Given data:
◆ ◆ ◆ ◆

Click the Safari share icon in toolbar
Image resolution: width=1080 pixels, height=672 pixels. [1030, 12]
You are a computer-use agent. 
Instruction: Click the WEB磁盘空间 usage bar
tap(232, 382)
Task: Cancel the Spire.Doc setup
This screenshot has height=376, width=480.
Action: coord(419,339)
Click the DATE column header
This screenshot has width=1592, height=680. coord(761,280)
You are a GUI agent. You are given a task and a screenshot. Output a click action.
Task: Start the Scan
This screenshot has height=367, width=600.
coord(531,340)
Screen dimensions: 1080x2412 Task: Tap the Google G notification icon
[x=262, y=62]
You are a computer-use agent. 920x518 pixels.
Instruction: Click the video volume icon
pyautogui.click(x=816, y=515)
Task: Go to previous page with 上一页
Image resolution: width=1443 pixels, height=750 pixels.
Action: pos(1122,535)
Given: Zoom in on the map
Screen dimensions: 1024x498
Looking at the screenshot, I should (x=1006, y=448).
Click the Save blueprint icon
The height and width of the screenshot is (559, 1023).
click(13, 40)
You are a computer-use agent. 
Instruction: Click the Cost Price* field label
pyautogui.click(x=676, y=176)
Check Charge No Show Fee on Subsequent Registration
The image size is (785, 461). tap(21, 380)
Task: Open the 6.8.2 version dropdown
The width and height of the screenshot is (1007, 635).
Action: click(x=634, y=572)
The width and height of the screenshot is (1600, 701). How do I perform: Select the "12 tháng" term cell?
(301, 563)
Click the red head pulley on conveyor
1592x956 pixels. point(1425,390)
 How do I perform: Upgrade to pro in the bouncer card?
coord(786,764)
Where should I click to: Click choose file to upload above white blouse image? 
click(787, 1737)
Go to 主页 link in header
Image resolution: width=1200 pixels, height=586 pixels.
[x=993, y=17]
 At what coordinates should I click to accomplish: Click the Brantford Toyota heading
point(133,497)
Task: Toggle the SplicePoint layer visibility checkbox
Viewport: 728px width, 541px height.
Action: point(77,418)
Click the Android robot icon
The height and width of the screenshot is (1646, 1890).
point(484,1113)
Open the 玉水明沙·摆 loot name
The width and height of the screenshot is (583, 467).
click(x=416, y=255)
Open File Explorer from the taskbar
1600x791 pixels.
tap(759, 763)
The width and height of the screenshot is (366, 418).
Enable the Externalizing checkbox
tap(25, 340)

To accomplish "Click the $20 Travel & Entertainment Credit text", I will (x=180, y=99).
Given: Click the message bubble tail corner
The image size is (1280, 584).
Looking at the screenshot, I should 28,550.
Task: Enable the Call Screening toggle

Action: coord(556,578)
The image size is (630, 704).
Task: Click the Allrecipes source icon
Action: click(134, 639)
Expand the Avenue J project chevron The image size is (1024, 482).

◆ ◆ ◆ ◆

What is needed:
Transcribe the material exactly as it reads.

The answer:
Click the Safari share icon in toolbar
Image resolution: width=1080 pixels, height=672 pixels. [1030, 12]
You are a computer-use agent. 
Instruction: Click the WEB磁盘空间 usage bar
tap(232, 382)
Task: Cancel the Spire.Doc setup
This screenshot has height=376, width=480.
Action: coord(419,339)
Click the DATE column header
This screenshot has width=1592, height=680. coord(761,280)
You are a GUI agent. You are given a task and a screenshot. Output a click action.
Task: Start the Scan
This screenshot has height=367, width=600.
coord(531,340)
Screen dimensions: 1080x2412 Task: Tap the Google G notification icon
[x=262, y=62]
You are a computer-use agent. 920x518 pixels.
Instruction: Click the video volume icon
pyautogui.click(x=816, y=515)
Task: Go to previous page with 上一页
Image resolution: width=1443 pixels, height=750 pixels.
Action: pos(1122,535)
Given: Zoom in on the map
Screen dimensions: 1024x498
Looking at the screenshot, I should (x=1006, y=448).
Click the Save blueprint icon
The height and width of the screenshot is (559, 1023).
click(13, 40)
You are a computer-use agent. 
Instruction: Click the Cost Price* field label
pyautogui.click(x=676, y=176)
Check Charge No Show Fee on Subsequent Registration
The image size is (785, 461). tap(21, 380)
Task: Open the 6.8.2 version dropdown
The width and height of the screenshot is (1007, 635).
Action: click(x=634, y=572)
The width and height of the screenshot is (1600, 701). How do I perform: Select the "12 tháng" term cell?
(301, 563)
Click the red head pulley on conveyor
1592x956 pixels. point(1425,390)
 How do I perform: Upgrade to pro in the bouncer card?
coord(786,764)
Where should I click to: Click choose file to upload above white blouse image? 
click(787, 1737)
Go to 主页 link in header
Image resolution: width=1200 pixels, height=586 pixels.
[x=993, y=17]
 At what coordinates should I click to accomplish: Click the Brantford Toyota heading
point(133,497)
Task: Toggle the SplicePoint layer visibility checkbox
Viewport: 728px width, 541px height.
Action: point(77,418)
Click the Android robot icon
The height and width of the screenshot is (1646, 1890).
point(484,1113)
Open the 玉水明沙·摆 loot name
The width and height of the screenshot is (583, 467).
click(x=416, y=255)
Open File Explorer from the taskbar
1600x791 pixels.
tap(759, 763)
The width and height of the screenshot is (366, 418).
Enable the Externalizing checkbox
tap(25, 340)

To accomplish "Click the $20 Travel & Entertainment Credit text", I will (x=180, y=99).
Given: Click the message bubble tail corner
The image size is (1280, 584).
Looking at the screenshot, I should 28,550.
Task: Enable the Call Screening toggle

Action: coord(556,578)
The image size is (630, 704).
Task: Click the Allrecipes source icon
Action: click(134, 639)
Expand the Avenue J project chevron The image size is (1024, 482).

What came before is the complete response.